Ovviamente quello del biomonitoraggio è il primo passo per individuare le zone ad alto rischio ambientale e soprattutto quanto l’inquinamento impatti sulla salute di chi vi abita, anche su quella riproduttiva. Il passaggio successivo dovrebbe essere la bonifica dei territori. “Un dato oggettivo e indiscutibile può aiutare a intervenire subito – continua Montano, che ha lavorato ad Acerra – e il progetto mira infatti a studiare gli spermatozoi di chi vive in altre aree inquinate del paese, Gela, Piombino, Taranto. Usando il seme maschile come indicatore precoce dello stato di salute dell’ambiente e della popolazione”. Anche di quella futura, visto che il danneggiamento degli spermatozoi potrebbe rendere più vulnerabili i nuovi nati.

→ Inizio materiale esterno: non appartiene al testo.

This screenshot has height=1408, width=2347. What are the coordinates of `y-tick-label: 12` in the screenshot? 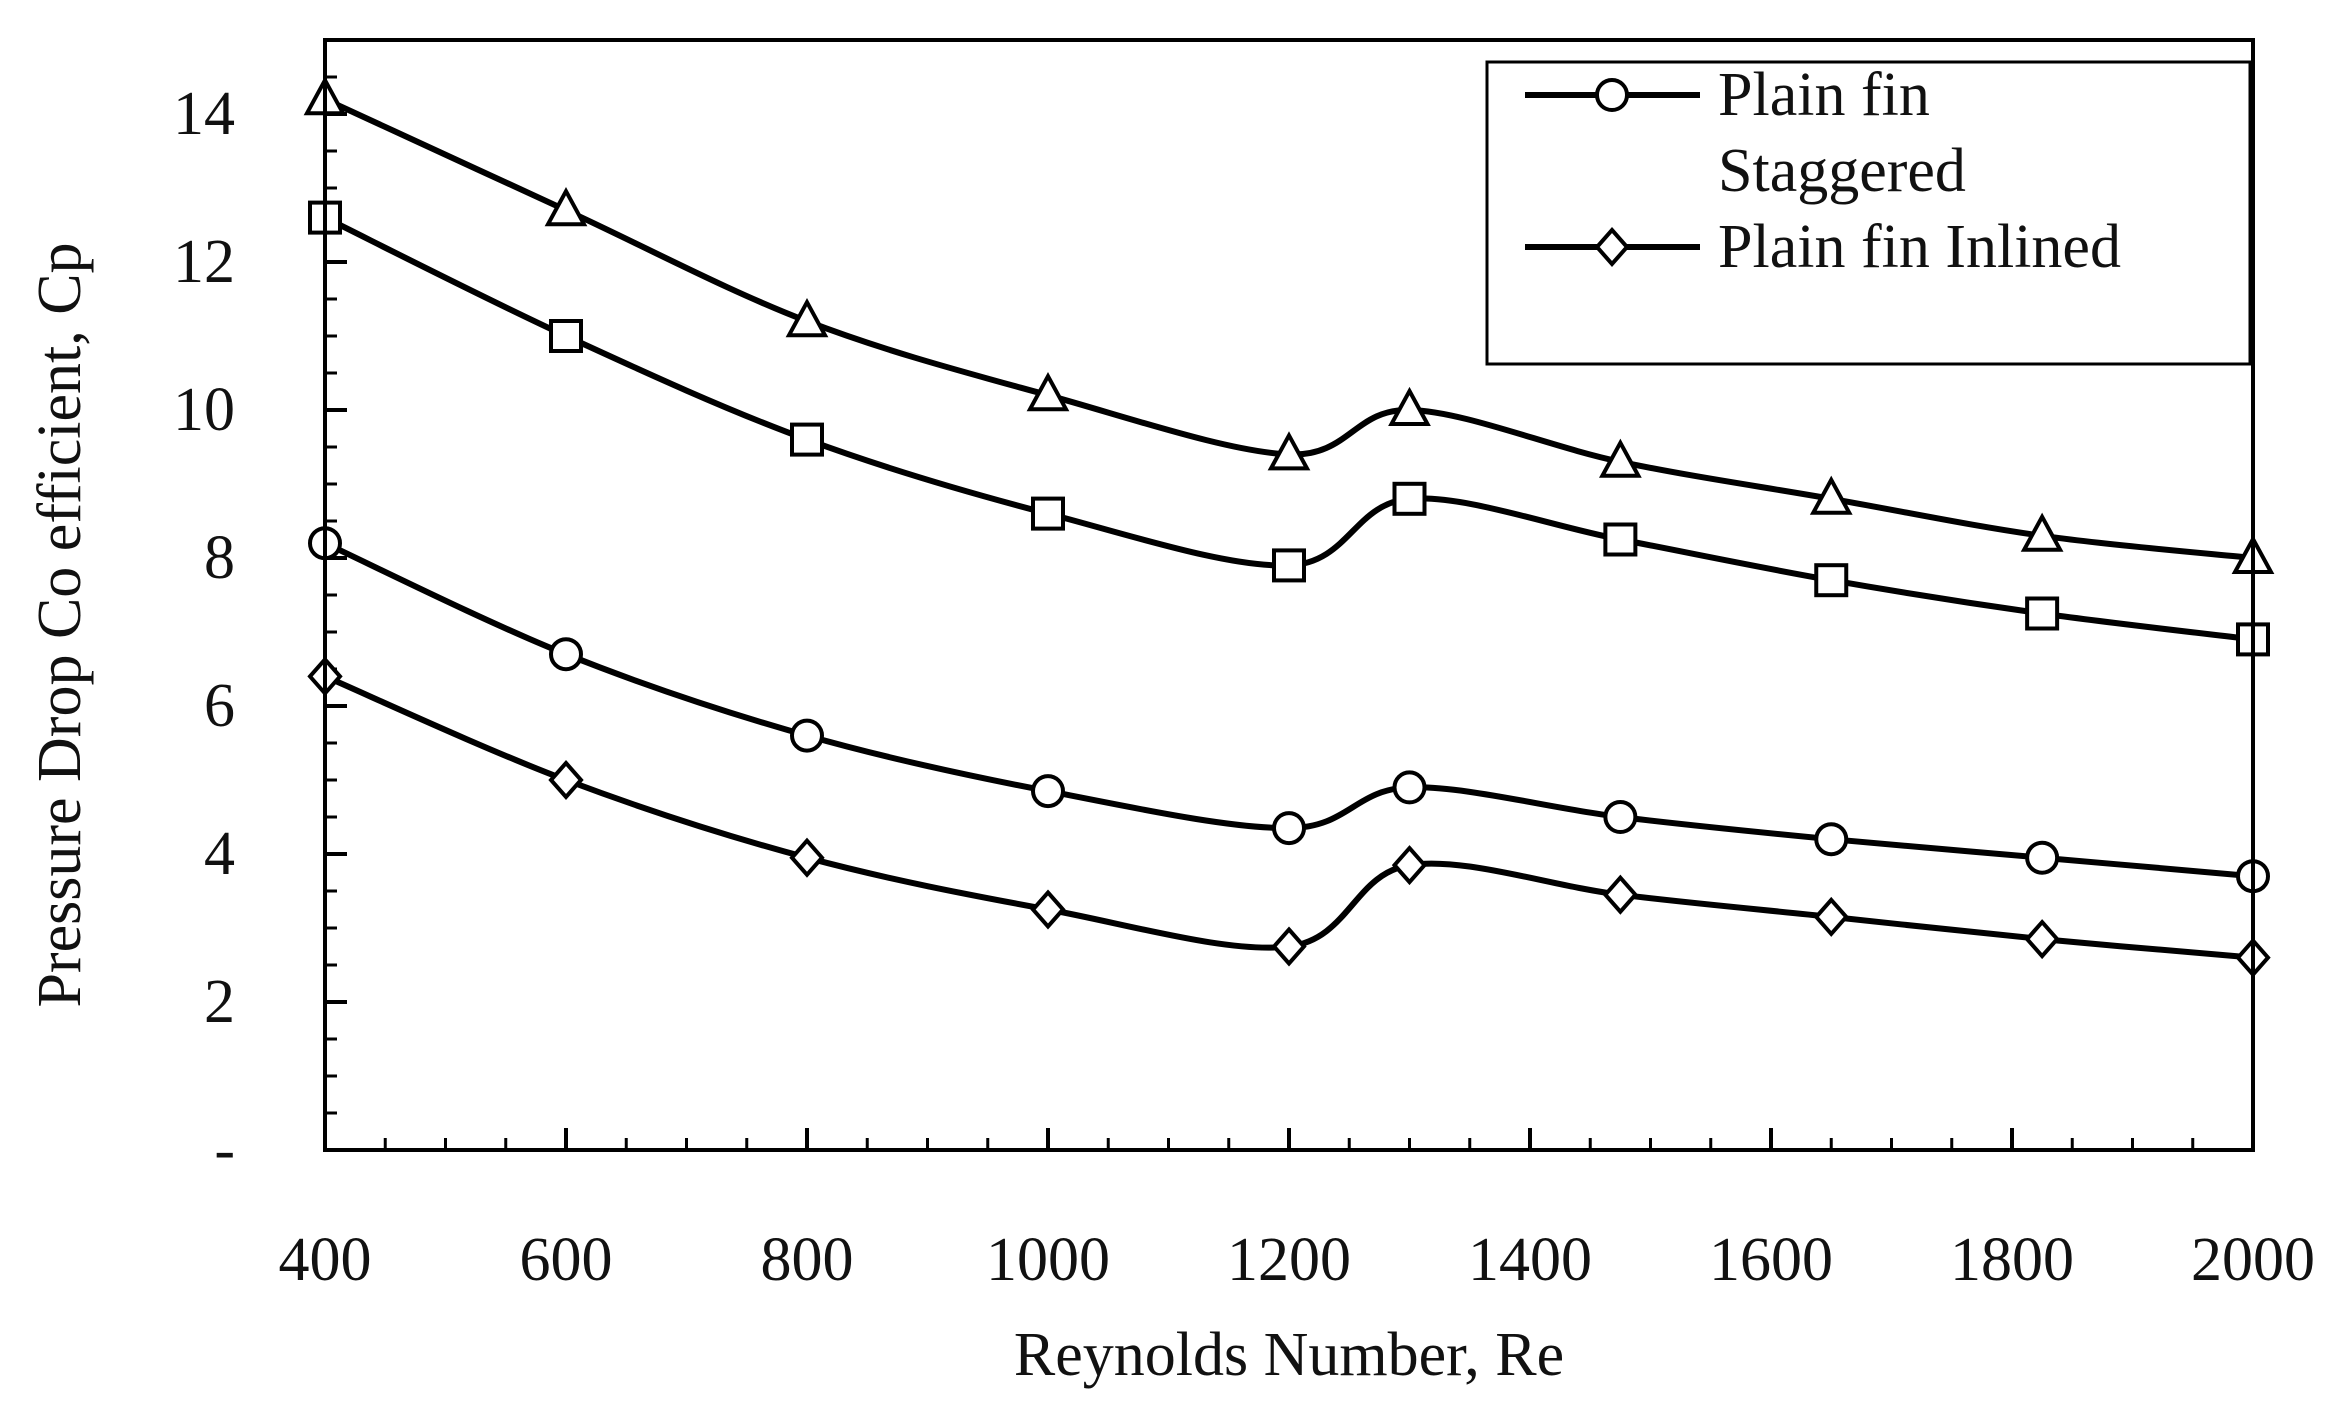 It's located at (204, 262).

Inquinanti a parte, il tema della prevenzione è come sempre centrale. Sono infertili più di 50 milioni di coppie nel mondo e poco si fa per tutelare la propria fertilità sin da giovani evitando comportamenti che la danneggiano, come fumo e droghe, eccesso di alcol, poco sonno e stress, alimentazione scorretta, troppo ricca in grassi animali e povera di frutta e verdura.